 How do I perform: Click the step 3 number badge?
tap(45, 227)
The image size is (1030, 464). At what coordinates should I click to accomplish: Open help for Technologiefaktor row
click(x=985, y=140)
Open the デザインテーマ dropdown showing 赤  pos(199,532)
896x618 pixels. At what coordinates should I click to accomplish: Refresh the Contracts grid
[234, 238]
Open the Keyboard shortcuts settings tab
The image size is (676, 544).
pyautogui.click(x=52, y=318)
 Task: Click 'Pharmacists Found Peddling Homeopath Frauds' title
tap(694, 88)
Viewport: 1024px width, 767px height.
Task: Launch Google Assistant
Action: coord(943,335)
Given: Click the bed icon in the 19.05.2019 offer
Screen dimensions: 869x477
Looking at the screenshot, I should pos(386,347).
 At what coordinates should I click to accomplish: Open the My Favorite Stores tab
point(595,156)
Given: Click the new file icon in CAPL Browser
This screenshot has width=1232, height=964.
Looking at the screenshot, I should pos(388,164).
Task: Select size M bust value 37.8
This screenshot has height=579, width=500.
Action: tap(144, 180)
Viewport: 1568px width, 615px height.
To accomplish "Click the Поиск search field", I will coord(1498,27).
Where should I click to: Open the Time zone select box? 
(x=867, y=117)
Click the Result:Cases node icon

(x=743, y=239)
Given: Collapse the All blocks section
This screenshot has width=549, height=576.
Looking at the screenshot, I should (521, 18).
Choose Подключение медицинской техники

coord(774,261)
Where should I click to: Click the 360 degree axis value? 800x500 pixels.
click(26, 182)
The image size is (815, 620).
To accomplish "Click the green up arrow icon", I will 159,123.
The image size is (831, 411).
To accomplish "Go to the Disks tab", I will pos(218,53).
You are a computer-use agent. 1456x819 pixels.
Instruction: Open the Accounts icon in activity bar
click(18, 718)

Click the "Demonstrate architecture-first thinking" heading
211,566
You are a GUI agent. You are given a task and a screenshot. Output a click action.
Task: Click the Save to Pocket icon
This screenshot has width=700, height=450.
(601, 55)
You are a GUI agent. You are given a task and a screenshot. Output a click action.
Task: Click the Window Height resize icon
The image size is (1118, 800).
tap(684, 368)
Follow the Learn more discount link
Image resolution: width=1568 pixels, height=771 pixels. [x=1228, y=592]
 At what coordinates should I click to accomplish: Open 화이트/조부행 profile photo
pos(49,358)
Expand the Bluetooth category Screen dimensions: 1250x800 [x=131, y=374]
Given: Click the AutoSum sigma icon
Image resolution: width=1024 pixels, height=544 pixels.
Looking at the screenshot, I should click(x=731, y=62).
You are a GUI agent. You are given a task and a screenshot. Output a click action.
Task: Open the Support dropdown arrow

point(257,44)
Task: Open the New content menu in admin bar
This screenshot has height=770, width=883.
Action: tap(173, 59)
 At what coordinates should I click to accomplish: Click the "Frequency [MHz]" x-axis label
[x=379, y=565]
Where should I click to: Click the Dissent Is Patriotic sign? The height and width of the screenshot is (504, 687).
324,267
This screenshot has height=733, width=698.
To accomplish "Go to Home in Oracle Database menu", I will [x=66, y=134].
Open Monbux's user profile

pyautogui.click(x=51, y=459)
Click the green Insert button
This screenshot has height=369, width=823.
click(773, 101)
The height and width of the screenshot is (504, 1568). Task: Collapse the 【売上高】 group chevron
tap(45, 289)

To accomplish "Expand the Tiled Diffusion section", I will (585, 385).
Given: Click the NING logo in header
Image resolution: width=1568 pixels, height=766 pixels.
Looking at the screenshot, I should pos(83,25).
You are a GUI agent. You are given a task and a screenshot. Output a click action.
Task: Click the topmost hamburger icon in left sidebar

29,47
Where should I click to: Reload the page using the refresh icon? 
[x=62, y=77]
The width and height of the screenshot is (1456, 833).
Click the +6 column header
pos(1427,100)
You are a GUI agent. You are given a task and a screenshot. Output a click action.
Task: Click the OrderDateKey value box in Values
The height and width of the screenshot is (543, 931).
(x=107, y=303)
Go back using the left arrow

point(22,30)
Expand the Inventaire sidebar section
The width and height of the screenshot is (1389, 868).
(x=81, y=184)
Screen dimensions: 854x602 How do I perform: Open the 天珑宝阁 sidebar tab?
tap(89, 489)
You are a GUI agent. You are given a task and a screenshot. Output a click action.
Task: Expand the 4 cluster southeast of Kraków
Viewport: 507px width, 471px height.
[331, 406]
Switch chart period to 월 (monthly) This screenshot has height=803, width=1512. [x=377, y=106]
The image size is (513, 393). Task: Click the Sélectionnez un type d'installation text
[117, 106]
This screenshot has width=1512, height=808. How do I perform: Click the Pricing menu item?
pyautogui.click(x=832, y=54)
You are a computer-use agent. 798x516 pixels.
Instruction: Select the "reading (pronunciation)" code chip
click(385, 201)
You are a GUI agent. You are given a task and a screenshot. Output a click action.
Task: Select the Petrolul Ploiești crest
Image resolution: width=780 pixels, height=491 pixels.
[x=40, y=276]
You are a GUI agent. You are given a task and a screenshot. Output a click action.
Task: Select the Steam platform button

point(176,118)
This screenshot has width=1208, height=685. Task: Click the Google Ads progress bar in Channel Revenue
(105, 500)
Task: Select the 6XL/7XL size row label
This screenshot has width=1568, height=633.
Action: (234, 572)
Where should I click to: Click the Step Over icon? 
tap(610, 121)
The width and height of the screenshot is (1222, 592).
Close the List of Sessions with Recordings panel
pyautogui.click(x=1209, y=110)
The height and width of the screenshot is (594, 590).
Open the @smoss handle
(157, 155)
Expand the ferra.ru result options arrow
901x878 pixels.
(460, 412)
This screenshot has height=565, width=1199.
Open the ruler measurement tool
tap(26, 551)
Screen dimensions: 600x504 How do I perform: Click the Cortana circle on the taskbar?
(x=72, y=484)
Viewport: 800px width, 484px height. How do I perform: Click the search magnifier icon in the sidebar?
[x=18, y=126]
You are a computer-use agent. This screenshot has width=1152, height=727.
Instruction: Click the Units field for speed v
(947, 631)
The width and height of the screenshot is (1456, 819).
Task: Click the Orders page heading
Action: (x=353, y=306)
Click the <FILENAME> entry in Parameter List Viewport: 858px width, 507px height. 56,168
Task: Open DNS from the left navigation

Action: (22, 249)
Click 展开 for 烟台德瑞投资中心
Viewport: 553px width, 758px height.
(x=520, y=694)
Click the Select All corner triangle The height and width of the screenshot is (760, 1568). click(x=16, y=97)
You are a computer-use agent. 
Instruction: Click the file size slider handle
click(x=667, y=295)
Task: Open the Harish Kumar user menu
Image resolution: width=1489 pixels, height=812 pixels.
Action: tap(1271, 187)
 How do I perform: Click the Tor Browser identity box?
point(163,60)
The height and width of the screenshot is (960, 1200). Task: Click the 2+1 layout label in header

==========

# [Work instruction]
In the material above, find the lines that contain "computer" and show them.

# [Output for this exercise]
You are a computer-use agent. 1456x819 pixels.
You are a computer-use agent. 798x516 pixels.
You are a computer-use agent. This screenshot has width=1152, height=727.
You are a computer-use agent. 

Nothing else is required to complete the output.